**Aim of the exercise**
Where does the word "block" occur in the entries below? Copy every line that has it.

══════════

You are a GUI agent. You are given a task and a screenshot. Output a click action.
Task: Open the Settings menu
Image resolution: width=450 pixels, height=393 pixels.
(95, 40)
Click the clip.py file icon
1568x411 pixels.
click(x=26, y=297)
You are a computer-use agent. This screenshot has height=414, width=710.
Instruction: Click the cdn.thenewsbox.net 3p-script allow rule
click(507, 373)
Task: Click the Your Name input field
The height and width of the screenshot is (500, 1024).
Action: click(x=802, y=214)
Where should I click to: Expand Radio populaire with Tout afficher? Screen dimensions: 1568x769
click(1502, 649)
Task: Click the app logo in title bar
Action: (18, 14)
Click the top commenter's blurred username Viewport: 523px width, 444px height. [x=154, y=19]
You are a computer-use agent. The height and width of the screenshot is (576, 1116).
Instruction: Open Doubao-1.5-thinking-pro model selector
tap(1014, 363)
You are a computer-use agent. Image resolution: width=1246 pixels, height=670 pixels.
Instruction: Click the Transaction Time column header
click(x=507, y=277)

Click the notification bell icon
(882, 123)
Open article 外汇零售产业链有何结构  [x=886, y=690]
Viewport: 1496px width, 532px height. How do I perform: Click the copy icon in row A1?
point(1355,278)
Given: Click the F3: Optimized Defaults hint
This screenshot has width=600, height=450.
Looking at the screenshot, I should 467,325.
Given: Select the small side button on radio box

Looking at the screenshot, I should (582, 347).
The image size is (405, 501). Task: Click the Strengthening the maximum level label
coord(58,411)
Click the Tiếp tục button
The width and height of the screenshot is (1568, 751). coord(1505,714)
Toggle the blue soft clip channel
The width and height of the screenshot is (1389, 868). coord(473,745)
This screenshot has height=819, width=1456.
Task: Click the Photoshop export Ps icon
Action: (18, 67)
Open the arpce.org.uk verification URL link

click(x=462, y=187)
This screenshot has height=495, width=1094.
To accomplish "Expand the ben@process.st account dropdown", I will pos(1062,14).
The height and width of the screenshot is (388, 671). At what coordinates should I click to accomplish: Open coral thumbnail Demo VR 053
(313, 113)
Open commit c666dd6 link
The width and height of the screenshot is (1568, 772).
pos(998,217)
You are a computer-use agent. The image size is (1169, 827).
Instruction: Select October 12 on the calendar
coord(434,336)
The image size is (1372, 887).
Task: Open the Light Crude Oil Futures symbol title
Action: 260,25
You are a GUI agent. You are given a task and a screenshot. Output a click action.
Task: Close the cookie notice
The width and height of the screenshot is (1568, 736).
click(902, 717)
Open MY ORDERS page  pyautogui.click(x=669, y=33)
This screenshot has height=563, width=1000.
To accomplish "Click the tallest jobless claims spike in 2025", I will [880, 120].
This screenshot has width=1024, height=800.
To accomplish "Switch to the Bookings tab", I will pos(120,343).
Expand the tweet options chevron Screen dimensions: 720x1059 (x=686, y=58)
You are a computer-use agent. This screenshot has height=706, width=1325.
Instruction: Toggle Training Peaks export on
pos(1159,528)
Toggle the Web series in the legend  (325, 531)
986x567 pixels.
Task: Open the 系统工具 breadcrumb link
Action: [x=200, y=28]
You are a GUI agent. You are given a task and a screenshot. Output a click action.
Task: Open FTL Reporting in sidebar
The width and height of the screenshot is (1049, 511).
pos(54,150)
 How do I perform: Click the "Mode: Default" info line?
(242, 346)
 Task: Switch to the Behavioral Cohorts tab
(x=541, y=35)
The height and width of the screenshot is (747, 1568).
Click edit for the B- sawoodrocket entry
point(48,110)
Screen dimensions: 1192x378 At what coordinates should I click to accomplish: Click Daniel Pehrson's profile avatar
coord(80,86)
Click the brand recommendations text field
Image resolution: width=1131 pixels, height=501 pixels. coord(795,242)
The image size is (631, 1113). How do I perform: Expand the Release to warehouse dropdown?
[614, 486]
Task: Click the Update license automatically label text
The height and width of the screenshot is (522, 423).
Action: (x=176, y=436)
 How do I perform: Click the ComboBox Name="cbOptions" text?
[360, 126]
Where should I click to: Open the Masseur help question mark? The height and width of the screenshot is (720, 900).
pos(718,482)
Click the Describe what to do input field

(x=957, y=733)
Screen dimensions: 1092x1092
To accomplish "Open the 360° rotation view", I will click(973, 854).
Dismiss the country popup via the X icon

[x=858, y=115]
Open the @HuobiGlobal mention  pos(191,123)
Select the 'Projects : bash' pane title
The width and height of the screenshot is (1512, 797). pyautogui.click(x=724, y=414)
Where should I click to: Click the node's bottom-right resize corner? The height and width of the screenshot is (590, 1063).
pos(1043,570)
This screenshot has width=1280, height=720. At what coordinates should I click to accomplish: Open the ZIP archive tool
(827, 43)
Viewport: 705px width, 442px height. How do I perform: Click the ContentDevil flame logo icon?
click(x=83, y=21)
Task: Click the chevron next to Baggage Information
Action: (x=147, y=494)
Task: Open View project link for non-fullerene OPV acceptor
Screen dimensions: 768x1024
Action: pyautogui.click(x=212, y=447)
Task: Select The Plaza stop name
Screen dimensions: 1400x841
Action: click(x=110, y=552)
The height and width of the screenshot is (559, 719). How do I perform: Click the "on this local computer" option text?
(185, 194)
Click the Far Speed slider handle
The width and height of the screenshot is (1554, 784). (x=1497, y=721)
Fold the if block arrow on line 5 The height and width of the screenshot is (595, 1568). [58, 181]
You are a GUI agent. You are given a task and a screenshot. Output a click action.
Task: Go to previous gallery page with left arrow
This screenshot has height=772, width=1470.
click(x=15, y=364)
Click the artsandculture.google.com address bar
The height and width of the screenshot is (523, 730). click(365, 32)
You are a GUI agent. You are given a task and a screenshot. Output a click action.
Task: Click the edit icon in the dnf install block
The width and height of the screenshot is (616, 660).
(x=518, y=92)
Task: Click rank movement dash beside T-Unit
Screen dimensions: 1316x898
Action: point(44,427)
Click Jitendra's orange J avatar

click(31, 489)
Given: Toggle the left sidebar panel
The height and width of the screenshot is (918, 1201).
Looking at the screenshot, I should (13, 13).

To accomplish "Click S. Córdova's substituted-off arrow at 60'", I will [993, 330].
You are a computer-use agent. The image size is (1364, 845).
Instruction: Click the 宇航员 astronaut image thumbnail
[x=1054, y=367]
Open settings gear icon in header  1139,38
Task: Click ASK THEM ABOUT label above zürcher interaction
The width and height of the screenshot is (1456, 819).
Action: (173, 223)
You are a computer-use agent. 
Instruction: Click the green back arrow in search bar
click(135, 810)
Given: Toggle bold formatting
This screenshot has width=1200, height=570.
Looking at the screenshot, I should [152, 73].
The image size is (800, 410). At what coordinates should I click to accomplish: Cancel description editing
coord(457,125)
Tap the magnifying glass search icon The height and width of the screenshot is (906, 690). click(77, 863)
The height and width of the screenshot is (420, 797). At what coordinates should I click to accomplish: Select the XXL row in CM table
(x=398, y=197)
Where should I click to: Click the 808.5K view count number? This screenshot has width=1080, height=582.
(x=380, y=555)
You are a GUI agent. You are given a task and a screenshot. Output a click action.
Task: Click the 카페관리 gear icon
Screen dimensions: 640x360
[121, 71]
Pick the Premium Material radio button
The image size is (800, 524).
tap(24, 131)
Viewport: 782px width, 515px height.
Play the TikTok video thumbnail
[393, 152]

══════════

**Expected output**
Fold the if block arrow on line 5 The height and width of the screenshot is (595, 1568). [58, 181]
Task: Click the edit icon in the dnf install block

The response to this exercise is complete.